The creditors and the debtor may make an agreement any time after 40 days from the announcement of the court decision made on the liquidation until the final balance sheet for liquidation is made, except when the liquidation proceedings are held in the frame of a compulsory liquidation procedure.
Simplified liquidation procedure
If the assets of the debtors are not sufficient to cover the expected liquidation costs, or the liquidation procedure cannot be technically carried out in accordance with the general rules, then an application for a simplified procedure may be submitted to the court. In that case, the liquidator makes a written report, and submits a request or recommendation to the court on the distribution of the assets and outstanding receivables of the debtor among the creditors. The liquidator makes also a closing tax statement, and submits it to the tax authority simultaneously with the submission of the request or recommendation to the court and with the payment of the tax. An appeal against the report or the recommendation on the distribution of the assets may be submitted in 15 working days. If no appeal is submitted in response to the report the court orders the announcement of the abstract of the final decision in the Companies' Gazette, and the liquidator must proceed in 15 days from the announcement before notarial and public registry offices to have all data deleted from the records where the debtor is indicated as an owner or another holder.
As a main rule, the rules relating to setting up a business must be applied to transformation (merger or division). An economic organisation may not be reorganised if it is under liquidation or final settlement, or if a court or prosecutor proceeding in a criminal case notifies the company or the registry court that a criminal action may take place against the company. A company created by transformation is the general legal successor to the transformed company.
The company must decide on transformation on two occasions, unless otherwise provided for in the articles of association. Firstly, it decides on the intention to undergo a transformation, and the form of the new company, and then it decides on the draft balance of assets and property inventory prepared by the managing director, the draft agreement on the legal successor company, and on the procedure for settlement with members who do not wish to participate in the legal successor company.
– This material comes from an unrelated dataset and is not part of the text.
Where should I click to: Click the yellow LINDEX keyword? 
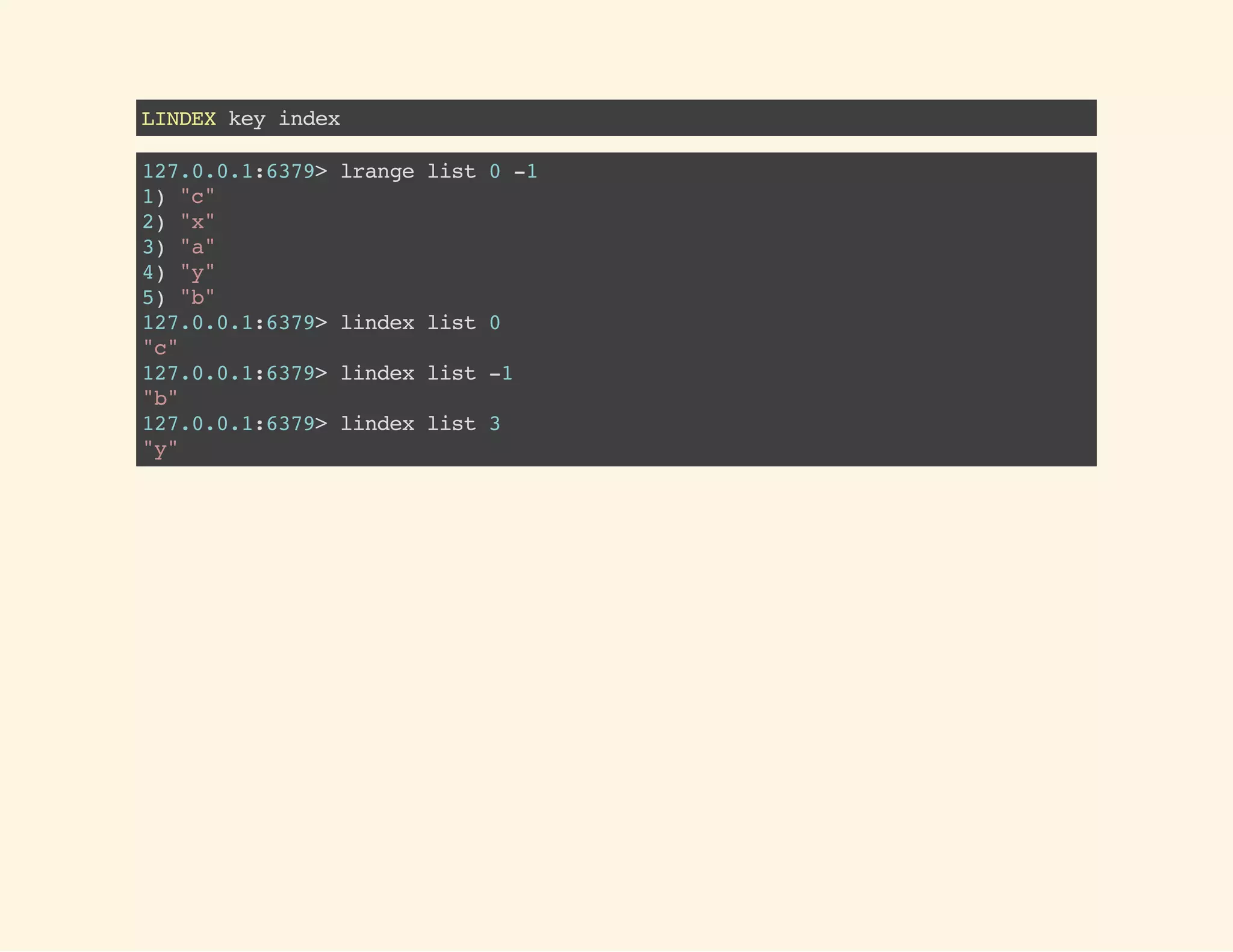click(178, 119)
An announcement on the transformation must be published in the Companies' Gazette, and it must contain the most important data relating to the company being created and the company being transformed.
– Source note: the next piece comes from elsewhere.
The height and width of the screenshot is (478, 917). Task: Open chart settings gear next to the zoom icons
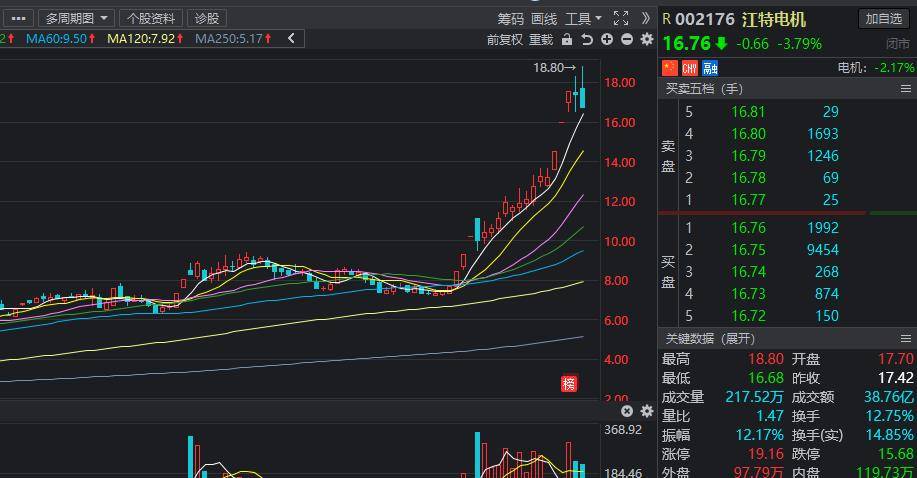[x=646, y=39]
Applications for the registration of a company (transformation) must be submitted electronically, and the necessary stamp duty for the proceedings and the costs of publication must be paid electronically before the application for the registration of a company (transformation) is submitted. The application is submitted by the legal representative (who countersigned the articles of association) authorised by the company's legal representative to the registry court.
You can find out whether a company is under liquidation or bankruptcy proceedings from the Online Companies’ Gazette.
The Weekly Bankruptcy Bulletin is a service that needs to be registered for, and it lists all Hungarian companies in bankruptcy, liquidation or solvent liquidation proceedings.
The purpose of the Simple State Programme is to reduce the administrative loads of the businesses. One of the most important objectives of the medium term government programme is to improve the terms of enforcement of law for businesses. In the frame of the programme, a study will be made that examines how a bankruptcy preventing procedural order can be established that specifies the terms of determination of management responsibility if insolvency is expected, or how an agreement on the reorganisation of the enterprises can be facilitated, or what terms may result in a failure to make a bankruptcy agreement.